Rupiah Reaches Weakest Level Since September 2009 on Fed ConcernYudith Ho
Indonesia’s rupiah dropped to the weakest level since September 2009 while bonds and stocks fell after a U.S. jobs report bolstered the case for the Federal Reserve to cut stimulus that has boosted the supply of dollars.
Goldman Sachs Group Inc. and JPMorgan Chase & Co. brought forward their forecasts for the start of Fed tapering to September from December, after official data on July 5 showed U.S. payrolls increased by 195,000 workers in June, exceeding the 165,000 median forecast in a Bloomberg survey. Indonesia’s foreign-currency reserves fell to $98.1 billion last month, the lowest since January 2011, from $105.1 billion in May, according to a central bank report released late on July 5.

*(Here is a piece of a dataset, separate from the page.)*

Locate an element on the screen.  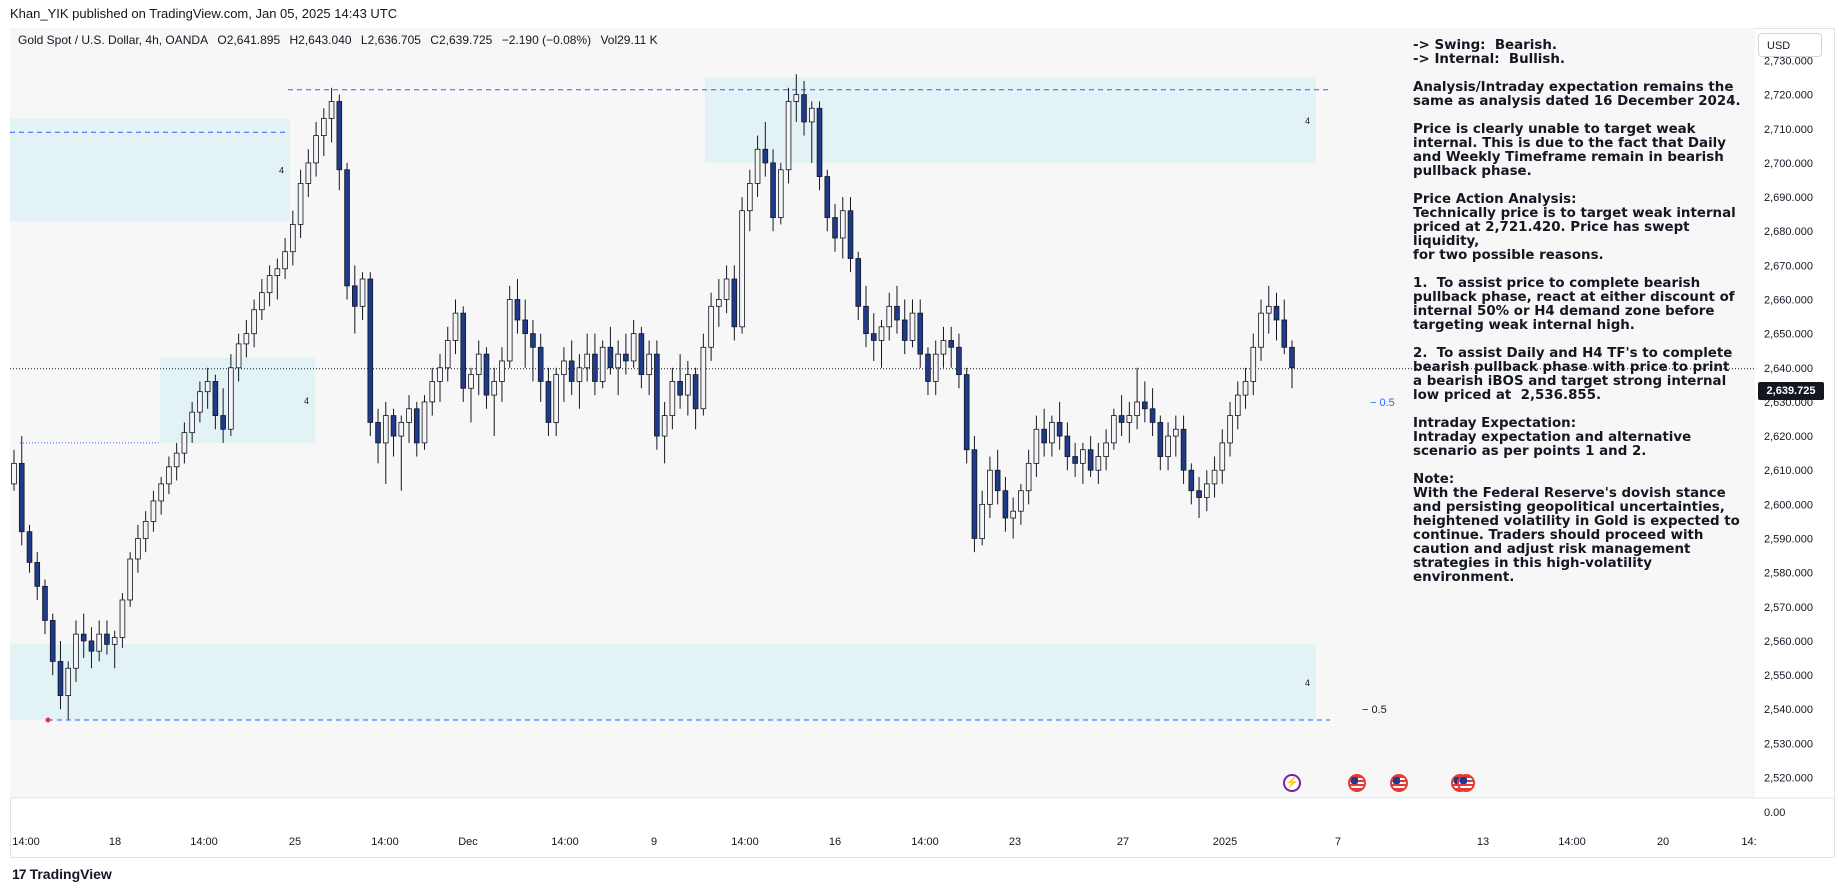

“The jobs data increased concern over Fed tapering, but nothing is certain as unemployment is still high,” said Dini Anggraeni, a fixed-income analyst at PT Mandiri Sekuritas in Jakarta. “The forex reserves are a concern, as it reduces the scope for the central bank to defend the currency.”
The rupiah declined 0.1 percent to 9,955 per dollar as of 4:16 p.m. in Jakarta, after reaching 9,964 earlier, according to prices from local banks. It traded at a 3.3 percent premium to one-month non-deliverable forwards, which advanced 0.2 percent to 10,285, data compiled by Bloomberg show.

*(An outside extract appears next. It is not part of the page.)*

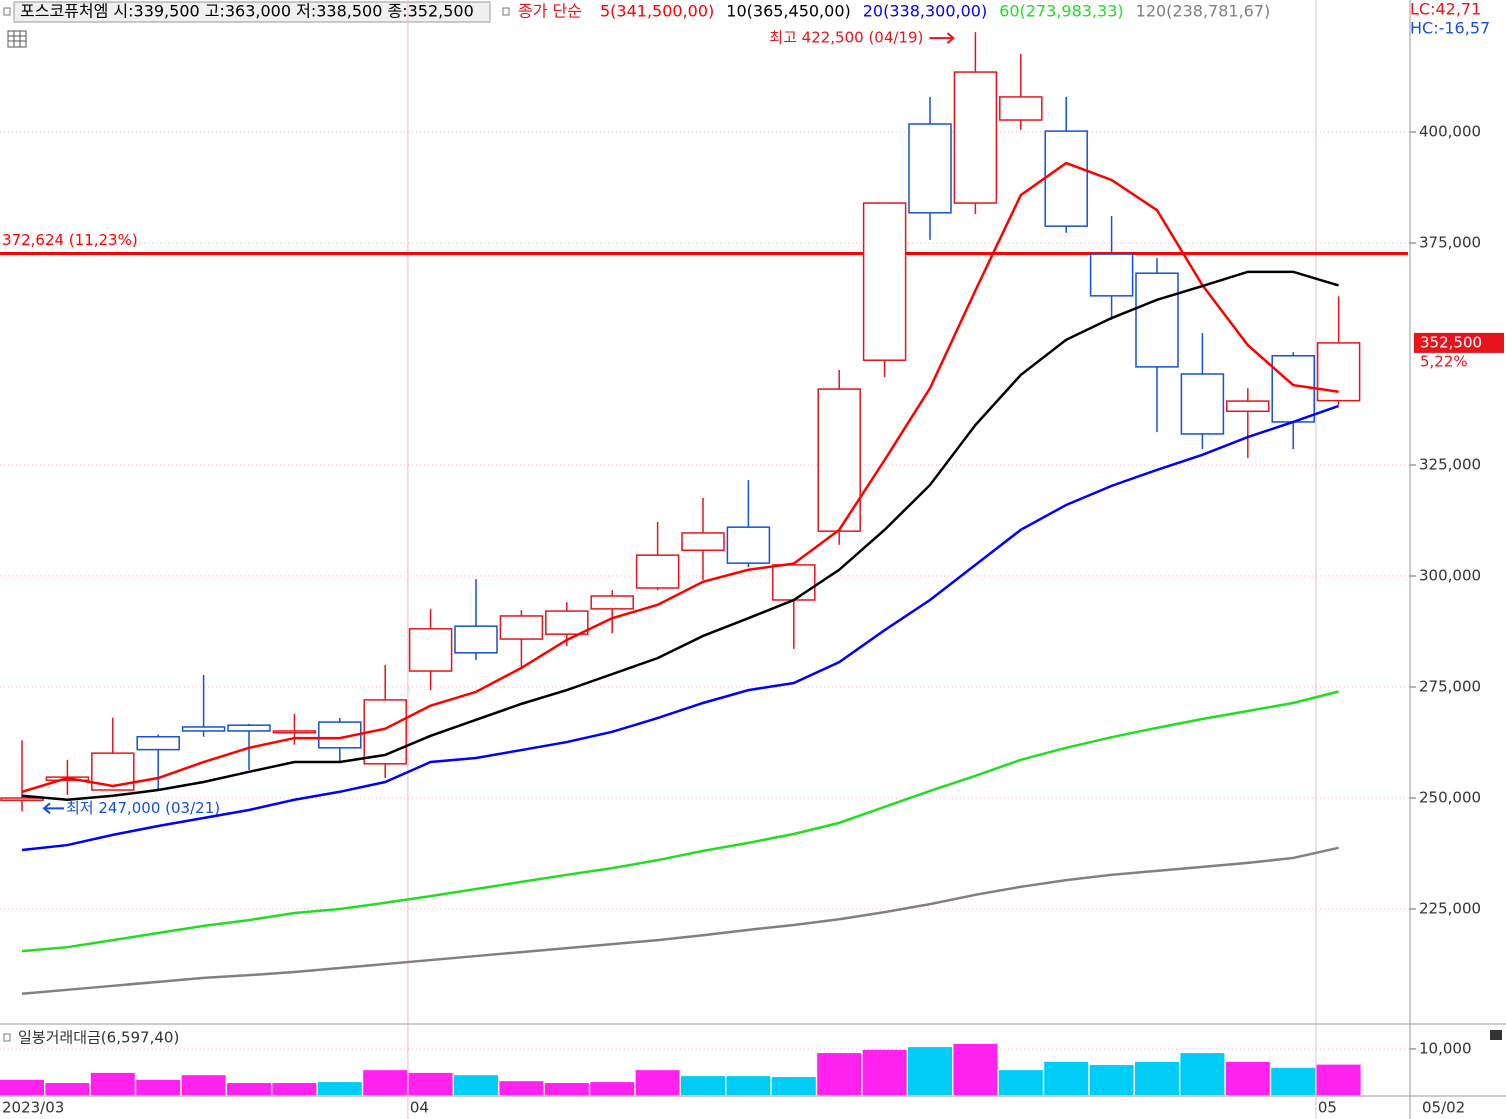 This screenshot has height=1119, width=1506. Describe the element at coordinates (1496, 1035) in the screenshot. I see `pane-close` at that location.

One-month implied volatility for the rupiah, a measure of expected moves in the exchange rate used to price options, rose 1.38 percentage points to 13.71 percent, data compiled by Bloomberg show.
Fed Chairman Ben S. Bernanke said last month that $85 billion a month of debt buying may be tapered this year and ended in 2014. He said he expects the U.S. jobless rate to be about 7 percent when the Fed halts its stimulus, compared with 7.6 percent in June.
The yield on the 5.625 percent Indonesian bonds due May 2023 surged 45 basis points, or 0.45 percentage point, to 7.84 percent, the biggest increase since Jan. 20, 2011, according to prices from the Inter Dealer Market Association. It reached 7.87 percent earlier, the highest level since April 2011.
The Jakarta Composite Index of shares fell 3.7 percent, the biggest decliner among emerging Asian markets, as speculation Bank Indonesia will raise interest rates hurt banking and property stocks.
The central bank will raise its reference rate to 6.25 percent from 6 percent on July 11, which would be the second increase in a row, according to nine of 13 analysts surveyed by Bloomberg. Two expect a 50 basis point increase, while two forecast no change.
PT Bank Mandiri, the nation’s largest lender by assets, slid 7.4 percent, biggest drag on the Jakarta index.